# TASK REQUIREMENTS
When you reach the line in the listing below that contains "Screen dimensions: 830x504", begin returning lines exactly as written, and stop after the line that contains "Click the 所持数 6858/7000 counter". Return no other lines.

# EXTRACTED DATA
○ ○ ○

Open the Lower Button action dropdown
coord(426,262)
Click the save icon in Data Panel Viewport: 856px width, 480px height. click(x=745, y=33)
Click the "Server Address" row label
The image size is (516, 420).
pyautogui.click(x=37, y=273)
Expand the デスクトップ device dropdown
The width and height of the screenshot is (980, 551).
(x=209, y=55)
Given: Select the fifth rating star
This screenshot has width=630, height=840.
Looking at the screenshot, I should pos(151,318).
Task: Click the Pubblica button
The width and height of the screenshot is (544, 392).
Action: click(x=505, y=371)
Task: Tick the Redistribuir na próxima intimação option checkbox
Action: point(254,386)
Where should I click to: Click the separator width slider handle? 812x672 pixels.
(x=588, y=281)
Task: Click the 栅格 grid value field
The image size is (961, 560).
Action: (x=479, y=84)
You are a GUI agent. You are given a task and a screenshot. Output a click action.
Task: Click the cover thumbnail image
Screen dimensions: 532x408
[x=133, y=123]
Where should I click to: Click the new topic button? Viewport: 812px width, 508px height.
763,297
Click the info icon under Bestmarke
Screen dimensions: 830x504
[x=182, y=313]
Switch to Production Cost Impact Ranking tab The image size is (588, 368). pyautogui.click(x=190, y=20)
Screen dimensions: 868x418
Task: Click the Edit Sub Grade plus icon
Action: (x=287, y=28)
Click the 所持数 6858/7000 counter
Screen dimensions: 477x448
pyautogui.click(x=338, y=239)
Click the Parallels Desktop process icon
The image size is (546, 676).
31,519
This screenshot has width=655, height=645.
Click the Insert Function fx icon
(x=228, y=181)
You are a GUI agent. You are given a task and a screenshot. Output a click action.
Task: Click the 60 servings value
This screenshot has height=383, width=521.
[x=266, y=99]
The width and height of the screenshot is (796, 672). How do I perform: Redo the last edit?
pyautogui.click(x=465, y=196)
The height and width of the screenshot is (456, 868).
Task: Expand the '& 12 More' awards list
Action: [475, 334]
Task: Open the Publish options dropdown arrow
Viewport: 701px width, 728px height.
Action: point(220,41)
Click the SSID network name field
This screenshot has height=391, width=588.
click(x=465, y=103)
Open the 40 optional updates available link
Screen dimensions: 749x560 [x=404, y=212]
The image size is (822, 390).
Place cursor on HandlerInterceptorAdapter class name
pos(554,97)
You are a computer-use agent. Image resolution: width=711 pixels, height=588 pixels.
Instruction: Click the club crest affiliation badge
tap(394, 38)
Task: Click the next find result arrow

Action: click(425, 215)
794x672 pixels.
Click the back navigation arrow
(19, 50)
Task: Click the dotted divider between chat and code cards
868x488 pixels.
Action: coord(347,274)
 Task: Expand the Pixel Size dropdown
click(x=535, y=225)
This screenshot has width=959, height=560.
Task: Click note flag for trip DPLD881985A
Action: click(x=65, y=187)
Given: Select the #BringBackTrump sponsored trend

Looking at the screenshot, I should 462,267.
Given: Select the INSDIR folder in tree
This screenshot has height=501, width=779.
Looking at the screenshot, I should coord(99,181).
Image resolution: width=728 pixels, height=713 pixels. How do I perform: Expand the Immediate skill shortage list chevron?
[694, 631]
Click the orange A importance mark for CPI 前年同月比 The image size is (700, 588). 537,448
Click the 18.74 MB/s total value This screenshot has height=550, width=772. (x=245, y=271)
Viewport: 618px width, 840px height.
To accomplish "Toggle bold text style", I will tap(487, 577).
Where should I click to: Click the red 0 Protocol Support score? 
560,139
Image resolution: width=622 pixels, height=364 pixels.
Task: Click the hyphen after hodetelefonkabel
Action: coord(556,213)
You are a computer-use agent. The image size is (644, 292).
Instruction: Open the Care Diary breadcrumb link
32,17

○ ○ ○

# RESPONSE AREA
Screen dimensions: 830x504
[x=182, y=313]
Switch to Production Cost Impact Ranking tab The image size is (588, 368). pyautogui.click(x=190, y=20)
Screen dimensions: 868x418
Task: Click the Edit Sub Grade plus icon
Action: (x=287, y=28)
Click the 所持数 6858/7000 counter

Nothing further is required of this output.